**Work to complete:** Return the full set of records, matching them character for character.

[Dataset entries]
____________
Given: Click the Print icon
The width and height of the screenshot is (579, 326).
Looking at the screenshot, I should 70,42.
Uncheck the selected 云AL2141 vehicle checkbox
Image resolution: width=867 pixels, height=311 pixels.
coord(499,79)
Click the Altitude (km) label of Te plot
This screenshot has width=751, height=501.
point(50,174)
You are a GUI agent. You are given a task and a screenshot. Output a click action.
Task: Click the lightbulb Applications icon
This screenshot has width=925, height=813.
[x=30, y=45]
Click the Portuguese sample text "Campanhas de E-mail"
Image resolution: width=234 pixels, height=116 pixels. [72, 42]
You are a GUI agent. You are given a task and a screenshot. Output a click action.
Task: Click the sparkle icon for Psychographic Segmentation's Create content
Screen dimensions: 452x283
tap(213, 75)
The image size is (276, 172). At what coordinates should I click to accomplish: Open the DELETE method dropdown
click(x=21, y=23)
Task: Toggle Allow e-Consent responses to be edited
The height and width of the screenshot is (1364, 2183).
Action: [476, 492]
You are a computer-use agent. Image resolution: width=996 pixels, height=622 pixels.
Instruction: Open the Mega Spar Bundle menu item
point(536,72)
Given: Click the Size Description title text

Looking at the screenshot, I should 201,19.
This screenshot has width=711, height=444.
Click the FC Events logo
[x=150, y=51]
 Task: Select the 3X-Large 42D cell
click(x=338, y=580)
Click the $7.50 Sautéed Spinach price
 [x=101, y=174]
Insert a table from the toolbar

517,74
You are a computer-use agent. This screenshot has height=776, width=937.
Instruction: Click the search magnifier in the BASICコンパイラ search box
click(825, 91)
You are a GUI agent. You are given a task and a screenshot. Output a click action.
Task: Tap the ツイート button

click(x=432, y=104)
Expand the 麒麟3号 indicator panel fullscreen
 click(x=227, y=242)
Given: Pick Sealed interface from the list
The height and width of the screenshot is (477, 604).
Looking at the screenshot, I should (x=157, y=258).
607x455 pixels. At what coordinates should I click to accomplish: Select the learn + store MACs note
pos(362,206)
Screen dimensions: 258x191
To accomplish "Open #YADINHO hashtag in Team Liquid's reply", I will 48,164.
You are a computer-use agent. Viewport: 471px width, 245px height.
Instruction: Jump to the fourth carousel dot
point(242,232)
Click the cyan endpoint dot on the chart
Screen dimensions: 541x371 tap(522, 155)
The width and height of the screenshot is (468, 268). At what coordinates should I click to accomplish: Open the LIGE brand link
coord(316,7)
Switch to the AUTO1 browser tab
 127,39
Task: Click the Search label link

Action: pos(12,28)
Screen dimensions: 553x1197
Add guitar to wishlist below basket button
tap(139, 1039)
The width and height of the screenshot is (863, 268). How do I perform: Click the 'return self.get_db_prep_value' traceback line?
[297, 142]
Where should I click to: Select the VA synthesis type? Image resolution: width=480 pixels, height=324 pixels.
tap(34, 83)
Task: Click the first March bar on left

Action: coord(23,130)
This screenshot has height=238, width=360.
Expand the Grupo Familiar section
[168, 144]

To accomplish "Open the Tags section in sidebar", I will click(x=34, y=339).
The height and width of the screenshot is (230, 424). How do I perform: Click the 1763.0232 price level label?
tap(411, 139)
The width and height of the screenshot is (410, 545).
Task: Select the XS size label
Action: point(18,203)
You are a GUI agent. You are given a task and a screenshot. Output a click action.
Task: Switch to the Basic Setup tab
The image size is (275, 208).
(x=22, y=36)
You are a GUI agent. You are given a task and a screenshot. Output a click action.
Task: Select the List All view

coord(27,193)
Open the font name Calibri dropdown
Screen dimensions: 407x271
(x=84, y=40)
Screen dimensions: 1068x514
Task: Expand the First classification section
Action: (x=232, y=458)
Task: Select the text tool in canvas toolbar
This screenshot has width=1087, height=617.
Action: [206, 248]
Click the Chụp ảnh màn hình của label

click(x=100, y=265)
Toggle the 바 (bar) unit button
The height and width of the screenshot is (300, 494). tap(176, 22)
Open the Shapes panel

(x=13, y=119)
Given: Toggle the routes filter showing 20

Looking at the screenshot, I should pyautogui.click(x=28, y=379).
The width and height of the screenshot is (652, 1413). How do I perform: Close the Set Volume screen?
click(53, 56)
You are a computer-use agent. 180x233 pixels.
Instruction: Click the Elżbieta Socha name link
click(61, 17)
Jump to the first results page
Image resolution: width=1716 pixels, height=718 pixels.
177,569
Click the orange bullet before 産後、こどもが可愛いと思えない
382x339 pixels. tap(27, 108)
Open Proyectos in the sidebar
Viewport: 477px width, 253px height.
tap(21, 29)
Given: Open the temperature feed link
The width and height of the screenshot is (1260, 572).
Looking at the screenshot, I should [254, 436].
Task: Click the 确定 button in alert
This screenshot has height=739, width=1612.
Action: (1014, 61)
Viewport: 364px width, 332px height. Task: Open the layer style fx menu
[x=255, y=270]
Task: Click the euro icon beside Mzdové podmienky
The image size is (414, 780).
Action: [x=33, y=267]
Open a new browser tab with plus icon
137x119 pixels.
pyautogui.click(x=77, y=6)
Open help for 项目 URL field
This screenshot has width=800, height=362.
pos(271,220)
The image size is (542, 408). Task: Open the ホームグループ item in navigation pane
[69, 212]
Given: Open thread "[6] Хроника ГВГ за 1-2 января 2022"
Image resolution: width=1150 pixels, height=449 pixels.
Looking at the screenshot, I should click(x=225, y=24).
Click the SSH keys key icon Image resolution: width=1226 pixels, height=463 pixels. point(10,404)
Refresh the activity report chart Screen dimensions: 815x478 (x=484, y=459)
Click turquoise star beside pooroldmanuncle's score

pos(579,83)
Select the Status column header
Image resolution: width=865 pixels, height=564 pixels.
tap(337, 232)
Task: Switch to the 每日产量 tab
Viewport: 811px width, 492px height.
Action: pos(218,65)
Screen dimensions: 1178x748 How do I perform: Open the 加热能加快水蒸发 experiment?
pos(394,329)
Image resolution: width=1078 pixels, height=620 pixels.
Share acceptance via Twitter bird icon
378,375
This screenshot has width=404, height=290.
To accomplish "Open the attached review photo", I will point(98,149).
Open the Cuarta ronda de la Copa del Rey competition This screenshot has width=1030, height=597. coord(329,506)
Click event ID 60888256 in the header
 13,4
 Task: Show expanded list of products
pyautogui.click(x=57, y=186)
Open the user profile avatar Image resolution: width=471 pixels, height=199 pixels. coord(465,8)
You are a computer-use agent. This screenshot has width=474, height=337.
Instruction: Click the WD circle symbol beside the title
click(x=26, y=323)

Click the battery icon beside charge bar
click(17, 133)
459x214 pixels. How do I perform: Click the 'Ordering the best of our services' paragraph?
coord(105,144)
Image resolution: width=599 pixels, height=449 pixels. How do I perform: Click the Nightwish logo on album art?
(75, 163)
____________
**Task response:**
Given: Click the Print icon
The width and height of the screenshot is (579, 326).
Looking at the screenshot, I should 70,42.
Uncheck the selected 云AL2141 vehicle checkbox
Image resolution: width=867 pixels, height=311 pixels.
coord(499,79)
Click the Altitude (km) label of Te plot
This screenshot has width=751, height=501.
point(50,174)
You are a GUI agent. You are given a task and a screenshot. Output a click action.
Task: Click the lightbulb Applications icon
This screenshot has width=925, height=813.
[x=30, y=45]
Click the Portuguese sample text "Campanhas de E-mail"
Image resolution: width=234 pixels, height=116 pixels. [72, 42]
You are a GUI agent. You are given a task and a screenshot. Output a click action.
Task: Click the sparkle icon for Psychographic Segmentation's Create content
Screen dimensions: 452x283
tap(213, 75)
The image size is (276, 172). At what coordinates should I click to accomplish: Open the DELETE method dropdown
click(x=21, y=23)
Task: Toggle Allow e-Consent responses to be edited
The height and width of the screenshot is (1364, 2183).
Action: [476, 492]
You are a computer-use agent. Image resolution: width=996 pixels, height=622 pixels.
Instruction: Open the Mega Spar Bundle menu item
point(536,72)
Given: Click the Size Description title text

Looking at the screenshot, I should 201,19.
This screenshot has width=711, height=444.
Click the FC Events logo
[x=150, y=51]
 Task: Select the 3X-Large 42D cell
click(x=338, y=580)
Click the $7.50 Sautéed Spinach price
 [x=101, y=174]
Insert a table from the toolbar

517,74
You are a computer-use agent. This screenshot has height=776, width=937.
Instruction: Click the search magnifier in the BASICコンパイラ search box
click(825, 91)
You are a GUI agent. You are given a task and a screenshot. Output a click action.
Task: Tap the ツイート button

click(x=432, y=104)
Expand the 麒麟3号 indicator panel fullscreen
 click(x=227, y=242)
Given: Pick Sealed interface from the list
The height and width of the screenshot is (477, 604).
Looking at the screenshot, I should (x=157, y=258).
607x455 pixels. At what coordinates should I click to accomplish: Select the learn + store MACs note
pos(362,206)
Screen dimensions: 258x191
To accomplish "Open #YADINHO hashtag in Team Liquid's reply", I will 48,164.
You are a computer-use agent. Viewport: 471px width, 245px height.
Instruction: Jump to the fourth carousel dot
point(242,232)
Click the cyan endpoint dot on the chart
Screen dimensions: 541x371 tap(522, 155)
The width and height of the screenshot is (468, 268). At what coordinates should I click to accomplish: Open the LIGE brand link
coord(316,7)
Switch to the AUTO1 browser tab
 127,39
Task: Click the Search label link

Action: pos(12,28)
Screen dimensions: 553x1197
Add guitar to wishlist below basket button
tap(139, 1039)
The width and height of the screenshot is (863, 268). How do I perform: Click the 'return self.get_db_prep_value' traceback line?
[297, 142]
Where should I click to: Select the VA synthesis type? Image resolution: width=480 pixels, height=324 pixels.
tap(34, 83)
Task: Click the first March bar on left

Action: coord(23,130)
This screenshot has height=238, width=360.
Expand the Grupo Familiar section
[168, 144]

To accomplish "Open the Tags section in sidebar", I will click(x=34, y=339).
The height and width of the screenshot is (230, 424). How do I perform: Click the 1763.0232 price level label?
tap(411, 139)
The width and height of the screenshot is (410, 545).
Task: Select the XS size label
Action: point(18,203)
You are a GUI agent. You are given a task and a screenshot. Output a click action.
Task: Switch to the Basic Setup tab
The image size is (275, 208).
(x=22, y=36)
You are a GUI agent. You are given a task and a screenshot. Output a click action.
Task: Select the List All view

coord(27,193)
Open the font name Calibri dropdown
Screen dimensions: 407x271
(x=84, y=40)
Screen dimensions: 1068x514
Task: Expand the First classification section
Action: (x=232, y=458)
Task: Select the text tool in canvas toolbar
This screenshot has width=1087, height=617.
Action: [206, 248]
Click the Chụp ảnh màn hình của label

click(x=100, y=265)
Toggle the 바 (bar) unit button
The height and width of the screenshot is (300, 494). tap(176, 22)
Open the Shapes panel

(x=13, y=119)
Given: Toggle the routes filter showing 20

Looking at the screenshot, I should pyautogui.click(x=28, y=379).
The width and height of the screenshot is (652, 1413). How do I perform: Close the Set Volume screen?
click(53, 56)
You are a computer-use agent. 180x233 pixels.
Instruction: Click the Elżbieta Socha name link
click(61, 17)
Jump to the first results page
Image resolution: width=1716 pixels, height=718 pixels.
177,569
Click the orange bullet before 産後、こどもが可愛いと思えない
382x339 pixels. tap(27, 108)
Open Proyectos in the sidebar
Viewport: 477px width, 253px height.
tap(21, 29)
Given: Open the temperature feed link
The width and height of the screenshot is (1260, 572).
Looking at the screenshot, I should [254, 436].
Task: Click the 确定 button in alert
This screenshot has height=739, width=1612.
Action: (1014, 61)
Viewport: 364px width, 332px height. Task: Open the layer style fx menu
[x=255, y=270]
Task: Click the euro icon beside Mzdové podmienky
The image size is (414, 780).
Action: [x=33, y=267]
Open a new browser tab with plus icon
137x119 pixels.
pyautogui.click(x=77, y=6)
Open help for 项目 URL field
This screenshot has width=800, height=362.
pos(271,220)
The image size is (542, 408). Task: Open the ホームグループ item in navigation pane
[69, 212]
Given: Open thread "[6] Хроника ГВГ за 1-2 января 2022"
Image resolution: width=1150 pixels, height=449 pixels.
Looking at the screenshot, I should click(x=225, y=24).
Click the SSH keys key icon Image resolution: width=1226 pixels, height=463 pixels. point(10,404)
Refresh the activity report chart Screen dimensions: 815x478 (x=484, y=459)
Click turquoise star beside pooroldmanuncle's score

pos(579,83)
Select the Status column header
Image resolution: width=865 pixels, height=564 pixels.
tap(337, 232)
Task: Switch to the 每日产量 tab
Viewport: 811px width, 492px height.
Action: pos(218,65)
Screen dimensions: 1178x748 How do I perform: Open the 加热能加快水蒸发 experiment?
pos(394,329)
Image resolution: width=1078 pixels, height=620 pixels.
Share acceptance via Twitter bird icon
378,375
This screenshot has width=404, height=290.
To accomplish "Open the attached review photo", I will point(98,149).
Open the Cuarta ronda de la Copa del Rey competition This screenshot has width=1030, height=597. coord(329,506)
Click event ID 60888256 in the header
 13,4
 Task: Show expanded list of products
pyautogui.click(x=57, y=186)
Open the user profile avatar Image resolution: width=471 pixels, height=199 pixels. coord(465,8)
You are a computer-use agent. This screenshot has width=474, height=337.
Instruction: Click the WD circle symbol beside the title
click(x=26, y=323)

Click the battery icon beside charge bar
click(17, 133)
459x214 pixels. How do I perform: Click the 'Ordering the best of our services' paragraph?
coord(105,144)
Image resolution: width=599 pixels, height=449 pixels. How do I perform: Click the Nightwish logo on album art?
(75, 163)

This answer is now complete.